A dataset of patients with HNSCC was used from the Cancer Genome Atlas (TCGA), which included information on clinical characteristics. Moreover, mRNA and protein expression data of CSTF2 were obtained from the Human Protein Atlas (HPA) database. Additionally, CSTF2 mRNA levels were validated in an independent cohort of HNSCC patient tissues and cell lines using real-time PCR. The prognostic significance of CSTF2 was evaluated using Kaplan-Meier survival plots. Additionally, protein-protein interaction networks of CSTF2 were established using the GeneMANIA database, and functional enrichment analysis was performed with Metascape.

Result

The study demonstrated that the CSTF2 gene was significantly amplified, which correlated with elevated mRNA expression. Moreover, independent cohort analysis confirmed that CSTF2 was overexpressed in HNSCC tissues and cell lines compared to non-tumorous tissues and normal cells.

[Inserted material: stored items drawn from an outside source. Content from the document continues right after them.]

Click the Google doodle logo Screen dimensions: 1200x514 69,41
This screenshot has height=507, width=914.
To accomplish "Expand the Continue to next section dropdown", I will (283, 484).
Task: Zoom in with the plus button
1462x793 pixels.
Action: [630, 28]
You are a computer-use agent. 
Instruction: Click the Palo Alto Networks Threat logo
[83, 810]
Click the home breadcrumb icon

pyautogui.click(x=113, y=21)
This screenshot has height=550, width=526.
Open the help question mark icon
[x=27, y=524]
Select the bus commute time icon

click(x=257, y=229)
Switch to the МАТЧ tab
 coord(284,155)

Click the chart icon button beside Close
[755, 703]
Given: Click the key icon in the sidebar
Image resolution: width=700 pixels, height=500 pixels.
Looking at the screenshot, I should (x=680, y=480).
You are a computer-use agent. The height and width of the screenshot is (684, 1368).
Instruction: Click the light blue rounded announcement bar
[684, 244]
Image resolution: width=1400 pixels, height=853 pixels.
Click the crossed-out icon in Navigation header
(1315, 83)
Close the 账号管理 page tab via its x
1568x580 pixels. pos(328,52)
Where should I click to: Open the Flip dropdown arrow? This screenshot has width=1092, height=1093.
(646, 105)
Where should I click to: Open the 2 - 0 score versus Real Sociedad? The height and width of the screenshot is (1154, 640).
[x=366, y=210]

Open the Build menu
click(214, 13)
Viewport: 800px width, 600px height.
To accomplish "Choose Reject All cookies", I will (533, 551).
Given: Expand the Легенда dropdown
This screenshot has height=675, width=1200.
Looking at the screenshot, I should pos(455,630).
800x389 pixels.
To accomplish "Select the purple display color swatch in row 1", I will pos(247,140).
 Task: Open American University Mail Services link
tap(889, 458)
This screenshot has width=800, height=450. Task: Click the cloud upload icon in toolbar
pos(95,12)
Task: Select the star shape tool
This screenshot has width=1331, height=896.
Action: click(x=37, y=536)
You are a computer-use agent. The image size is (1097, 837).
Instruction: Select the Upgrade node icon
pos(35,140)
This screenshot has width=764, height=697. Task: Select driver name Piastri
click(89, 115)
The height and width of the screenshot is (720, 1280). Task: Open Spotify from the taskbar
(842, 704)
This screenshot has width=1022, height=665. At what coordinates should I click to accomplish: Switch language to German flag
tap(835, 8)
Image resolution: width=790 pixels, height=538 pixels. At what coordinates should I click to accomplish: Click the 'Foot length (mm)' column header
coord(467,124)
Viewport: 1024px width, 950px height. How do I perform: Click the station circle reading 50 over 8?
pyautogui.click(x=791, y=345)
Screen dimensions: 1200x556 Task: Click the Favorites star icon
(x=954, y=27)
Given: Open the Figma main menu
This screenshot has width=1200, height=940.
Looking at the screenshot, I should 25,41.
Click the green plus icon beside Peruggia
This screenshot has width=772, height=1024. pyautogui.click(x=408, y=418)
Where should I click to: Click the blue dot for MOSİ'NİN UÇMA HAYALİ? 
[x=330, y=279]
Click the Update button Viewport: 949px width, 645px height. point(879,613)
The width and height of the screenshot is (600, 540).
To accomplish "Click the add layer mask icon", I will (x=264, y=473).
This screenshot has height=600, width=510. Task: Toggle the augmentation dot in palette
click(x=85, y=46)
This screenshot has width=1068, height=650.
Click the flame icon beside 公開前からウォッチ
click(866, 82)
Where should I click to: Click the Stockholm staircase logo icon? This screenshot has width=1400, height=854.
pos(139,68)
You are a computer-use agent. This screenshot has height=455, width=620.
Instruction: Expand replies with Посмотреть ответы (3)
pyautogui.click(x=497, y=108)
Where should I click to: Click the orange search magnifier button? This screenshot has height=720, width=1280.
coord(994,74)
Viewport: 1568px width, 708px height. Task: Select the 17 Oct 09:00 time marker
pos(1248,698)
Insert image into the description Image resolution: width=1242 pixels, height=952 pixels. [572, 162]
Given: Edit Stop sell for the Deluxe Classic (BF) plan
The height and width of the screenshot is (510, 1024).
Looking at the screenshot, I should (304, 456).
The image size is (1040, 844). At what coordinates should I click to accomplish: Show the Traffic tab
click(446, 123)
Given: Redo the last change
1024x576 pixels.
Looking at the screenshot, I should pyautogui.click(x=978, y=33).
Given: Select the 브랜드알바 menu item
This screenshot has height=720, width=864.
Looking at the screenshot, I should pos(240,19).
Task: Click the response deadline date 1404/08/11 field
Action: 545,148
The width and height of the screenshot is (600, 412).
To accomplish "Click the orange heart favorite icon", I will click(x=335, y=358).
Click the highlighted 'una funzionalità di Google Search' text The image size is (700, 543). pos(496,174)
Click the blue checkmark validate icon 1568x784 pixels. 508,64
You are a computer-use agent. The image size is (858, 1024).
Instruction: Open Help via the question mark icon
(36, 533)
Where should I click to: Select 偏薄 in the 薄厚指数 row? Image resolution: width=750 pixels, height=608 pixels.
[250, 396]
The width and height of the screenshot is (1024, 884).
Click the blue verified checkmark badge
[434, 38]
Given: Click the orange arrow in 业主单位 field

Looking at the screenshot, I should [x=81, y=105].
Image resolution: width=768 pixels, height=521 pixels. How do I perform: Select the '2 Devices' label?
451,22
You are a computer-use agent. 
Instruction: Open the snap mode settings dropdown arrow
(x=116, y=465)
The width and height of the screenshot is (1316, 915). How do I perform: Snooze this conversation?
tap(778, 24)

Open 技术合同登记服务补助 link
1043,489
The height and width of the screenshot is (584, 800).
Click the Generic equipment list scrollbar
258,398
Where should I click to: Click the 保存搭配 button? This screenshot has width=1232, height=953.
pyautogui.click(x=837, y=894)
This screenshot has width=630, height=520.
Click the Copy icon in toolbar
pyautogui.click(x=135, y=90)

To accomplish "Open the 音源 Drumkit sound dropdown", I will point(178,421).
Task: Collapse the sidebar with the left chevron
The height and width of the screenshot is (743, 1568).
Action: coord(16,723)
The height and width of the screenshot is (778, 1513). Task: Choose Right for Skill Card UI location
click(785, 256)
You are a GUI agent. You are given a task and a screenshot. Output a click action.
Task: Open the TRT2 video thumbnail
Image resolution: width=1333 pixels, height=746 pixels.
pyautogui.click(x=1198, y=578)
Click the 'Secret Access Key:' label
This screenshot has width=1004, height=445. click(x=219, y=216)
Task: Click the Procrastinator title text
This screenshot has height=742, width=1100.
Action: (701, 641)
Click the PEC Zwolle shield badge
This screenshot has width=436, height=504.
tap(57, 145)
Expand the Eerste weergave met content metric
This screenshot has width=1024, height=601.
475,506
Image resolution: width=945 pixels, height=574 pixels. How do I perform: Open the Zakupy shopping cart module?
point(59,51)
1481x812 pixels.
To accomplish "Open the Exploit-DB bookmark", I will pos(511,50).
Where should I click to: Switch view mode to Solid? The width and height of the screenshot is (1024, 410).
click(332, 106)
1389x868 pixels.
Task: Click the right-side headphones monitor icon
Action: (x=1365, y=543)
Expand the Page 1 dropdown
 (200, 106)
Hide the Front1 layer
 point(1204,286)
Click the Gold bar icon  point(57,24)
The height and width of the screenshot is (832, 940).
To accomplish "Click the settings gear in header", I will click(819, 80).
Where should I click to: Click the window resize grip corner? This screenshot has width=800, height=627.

In addition, protein levels were markedly higher in HNSCC tissues, and elevated CSTF2 mRNA expression was associated with poorer overall survival. Functional enrichment analysis showed that CSTF2 is involved in regulating oncogenic processes and the progression of HNSCC.

Conclusion

These data indicate that the CSTF2 gene is amplified and overexpressed in HNSCC, indicating that this gene could be a significant prognostic marker and a potential therapeutic target for HNSCC.